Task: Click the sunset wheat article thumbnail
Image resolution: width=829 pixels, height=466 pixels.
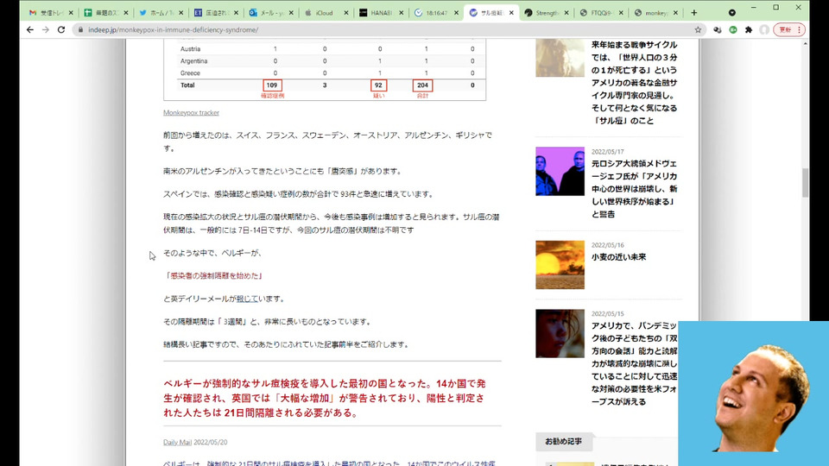Action: click(560, 265)
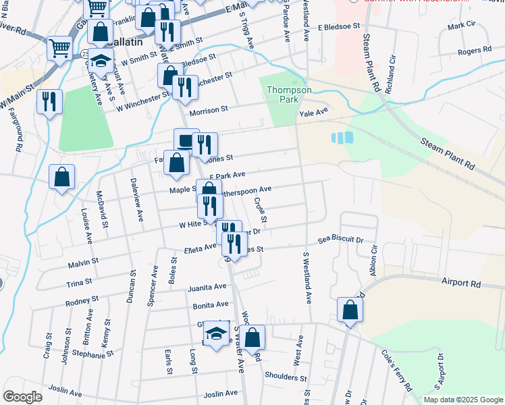
Task: Select the restaurant marker near Eleta Ave
Action: pos(235,244)
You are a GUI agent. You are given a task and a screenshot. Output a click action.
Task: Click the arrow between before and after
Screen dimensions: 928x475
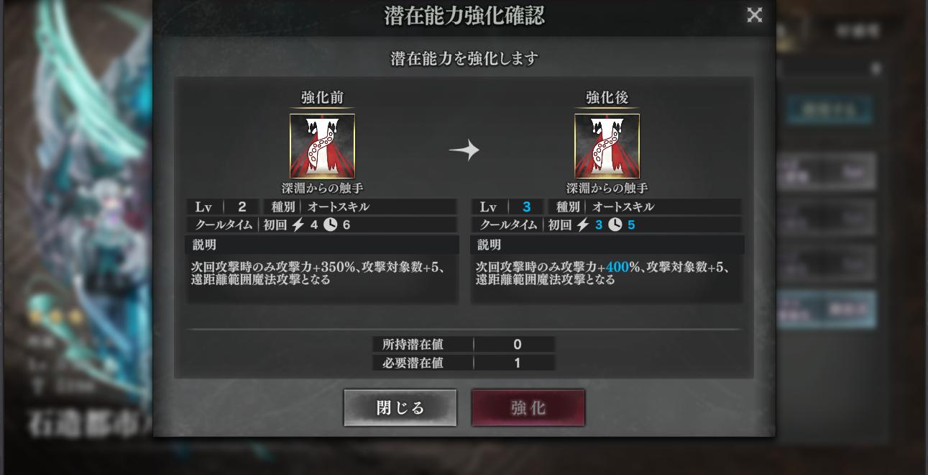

== == ==

» Exercise instructions
Exactly the lines from the line with "You are a GUI" through the last line of the listing, both included, should be extracted, and the pictures left behind.

» Finished exercise
You are a GUI agent. You are given a task and a screenshot. Output a click action.
Task: Click the arrow between before and after
Screen dimensions: 928x475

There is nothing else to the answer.